Emigrating from the warm, sultry island of Jamaica to the “great white north” presented an eye-opening experience for the young teen—people are essentially alike around the world.
“When I first came to Canada, I was 17,” Dyer recalls. “I wasn’t affected by cultural differences, for the people were very friendly. Apart from having a different accent, they weren’t all that different from people in my hometown. I did have to learn how to deal with the long, cold winters. And perhaps my biggest adjustment was learning to adapt to the bulky clothing to ward off the cold.”
While the weather may have been frigid, Dyer’s pursuit of learning and living was heating up. “I completed a three-year degree in commercial art. In my third year, I did sculpting with a live model for one semester, but I didn’t get a good grade. I had spent most of my time flirting with a young man in my class and never finished my project. I would never have believed I would end up being a sculptor.”
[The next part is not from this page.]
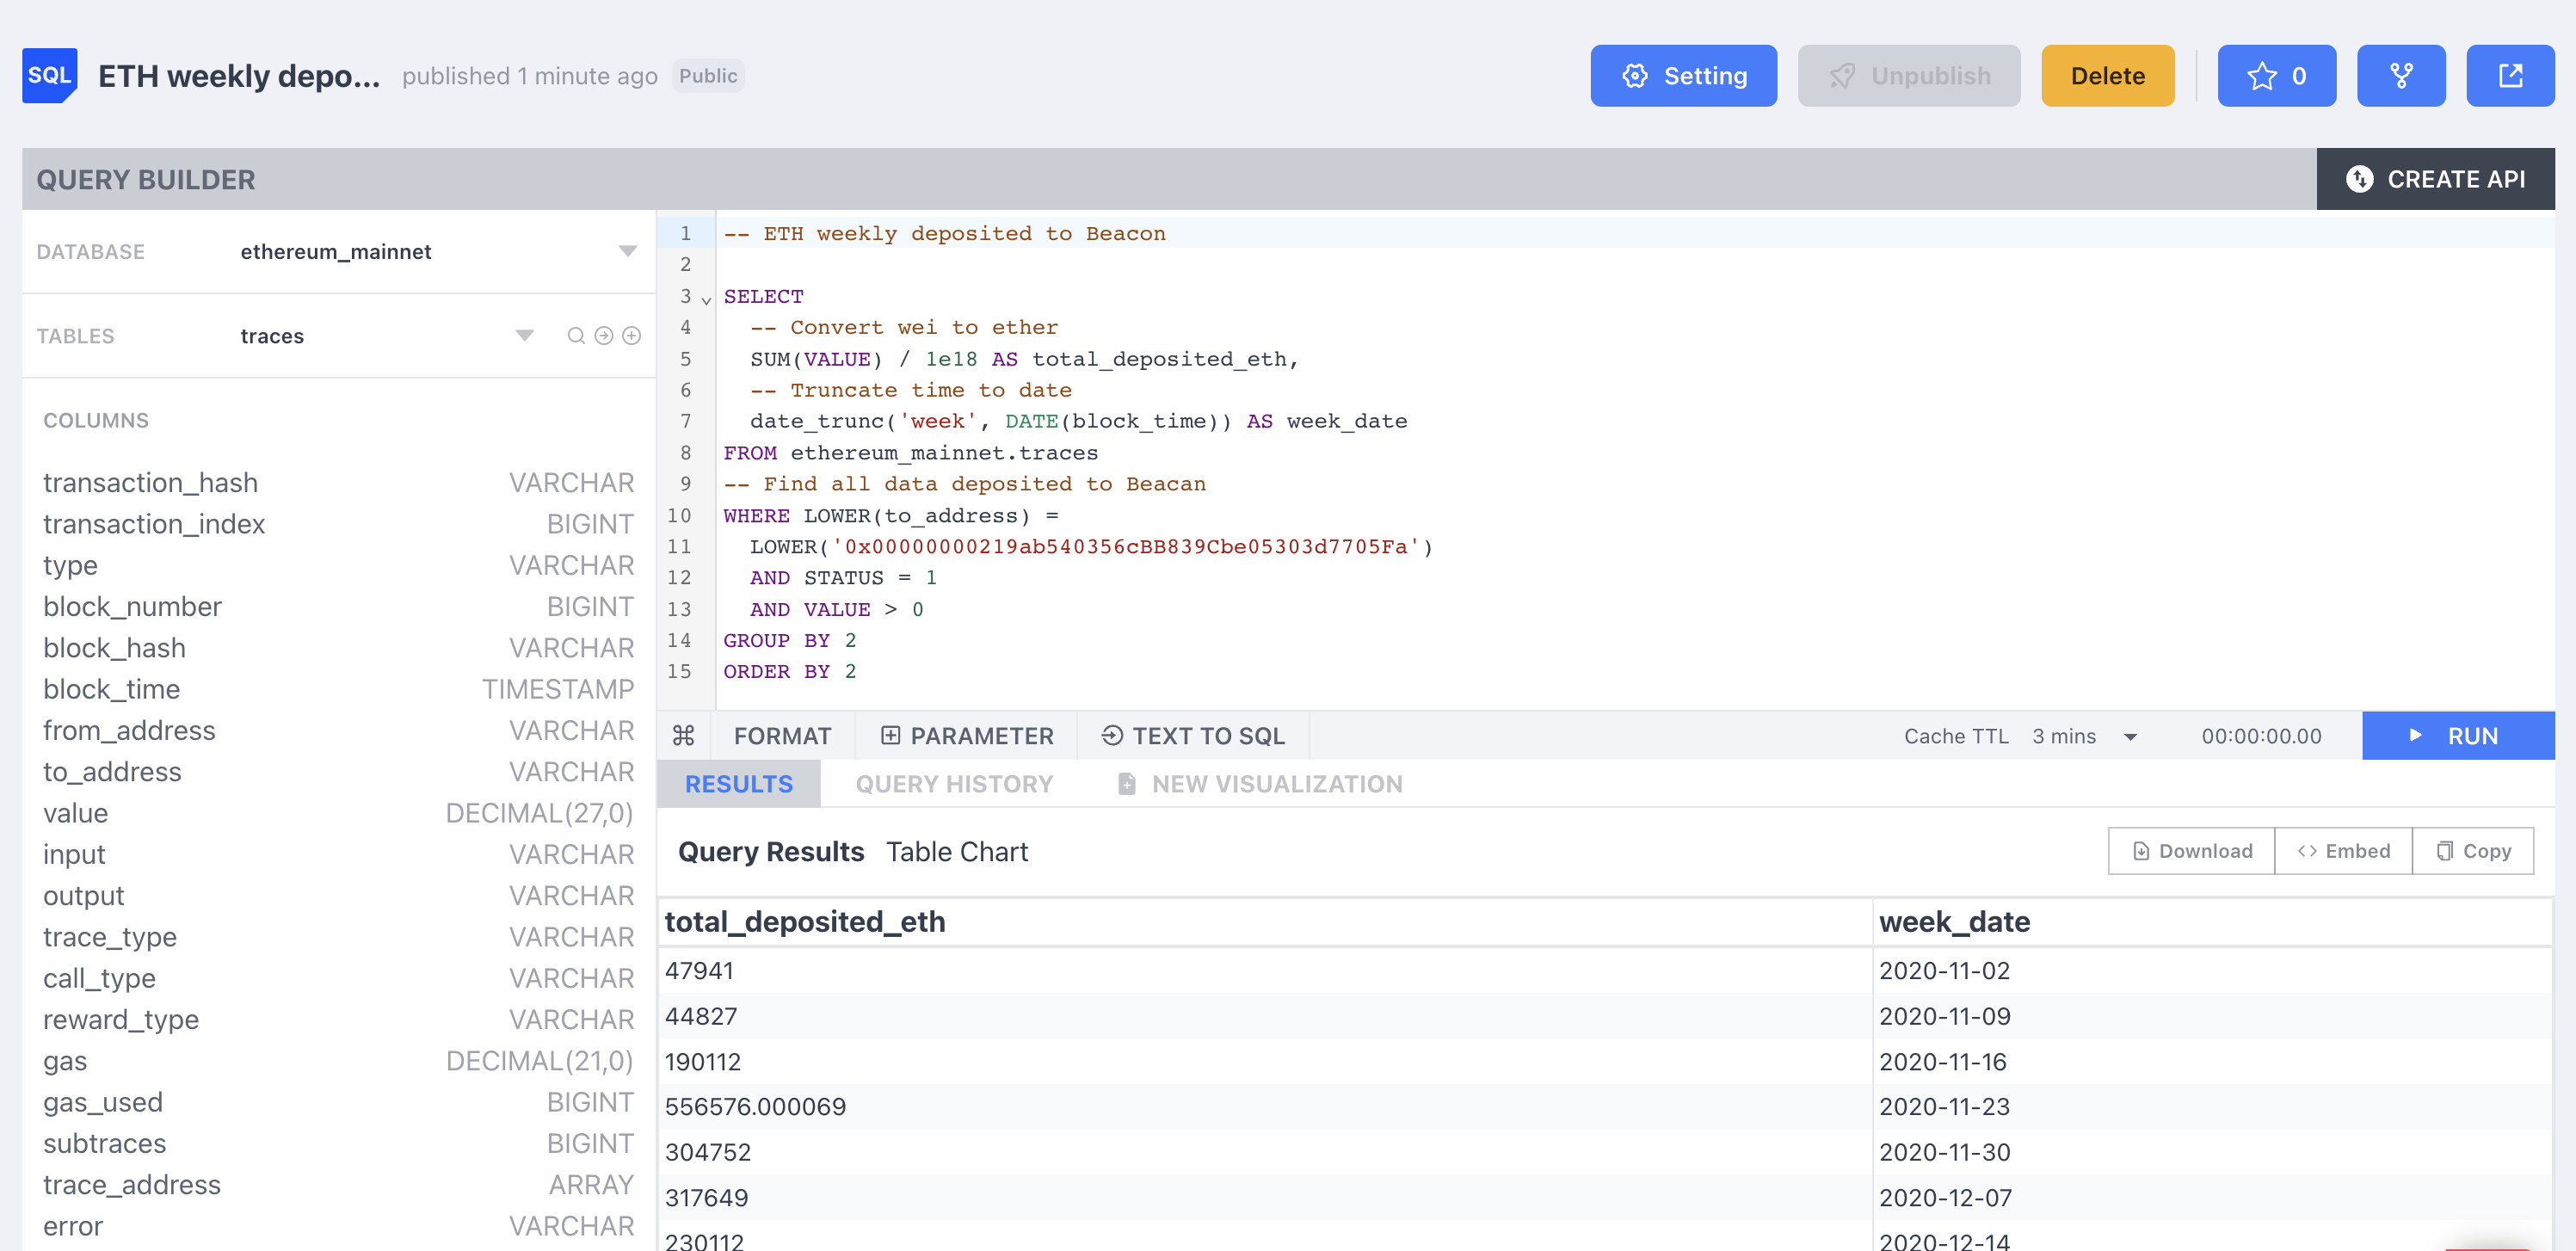Click the keyboard shortcuts command icon
Viewport: 2576px width, 1251px height.
pyautogui.click(x=683, y=736)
After graduation, “no one would hire me, the ‘great artist.’ I finally found a job with an interior design firm. In addition to clerical and reception duties, I was given the opportunity to work in the design studio and make mock-ups or presentation boards.”
Dyer kept this job for nine years and then returned to Jamaica, where she worked as a personal assistant to a minister of government. She loved the job, but began to mourn the lack of artistic challenges. Eventually, she returned to Canada in 1980 and went back to the same firm she had left in 1971. “I spent the next 16 years working in that job until the company was downsized, and I was out of a job in 1996.”
It was around that time that Dyer tried her hand at dollmaking. Initially, she made a dollhouse family from a kit for a friend who had purchased an enormous doll house. “All I had to do was paint the faces and fit the limbs to the cloth bodies, but she was so impressed and delighted she asked me to make her a fairy doll.” Dyer declined, claiming she wasn’t a dollmaker. “When my friend purchased a porcelain fairy doll from the United States and told me what she had paid for it, the challenge loomed for me to try making one.”
The aspiring doll artist signed up for lessons in china painting, and, after a year of painting dolls from commercial molds, she tried sculpting her own.
“I had the unique ability to capture the likenesses of my subjects. It didn’t take long before I started getting commissions for portrait dolls of children,” she confides.
Today, the busy doll artist juggles her sculpting with her teaching of the fine points of portraiture and porcelain modeling. Her calendar is filled with requests to do commissioned work: dolls based on photographs of children and celebrities. She also finds the time, though, to pursue subjects close to her heart.
“I started doing figures of the Maasai people two years ago. I feel a profound kinship with these beautiful, creative, earthy people,” Dyer explains. “Their whole way of life is being swallowed up by industrialization and that saddens me. I intend to add one or two pieces to the series every year.”
In addition to her African tributes, Dyer would like to sculpt likenesses of personal heroes, such as Mother Teresa, Nelson Mandela, Albert Einstein, and Bob Marley, among others.
At her side as she loves, laughs and labors is her soul mate, Michael, her partner of 25 years. “I had an unsuccessful marriage for 10 years, but I now live with Michael. Between us, we have six children and 11 grandchildren. Michael is my engineer. He has the unique ability to figure out the most complicated mold, make me any base or prop, and he always loads up the van and drives us to any doll show no matter where it is.”
Dyer’s thoughts these days are happy and productive. Her peace of mind and devotion to her doll craft is golden. “Dollmaking is food for the soul to me,” she affirms. That sense of satisfaction is priceless, far beyond pennies.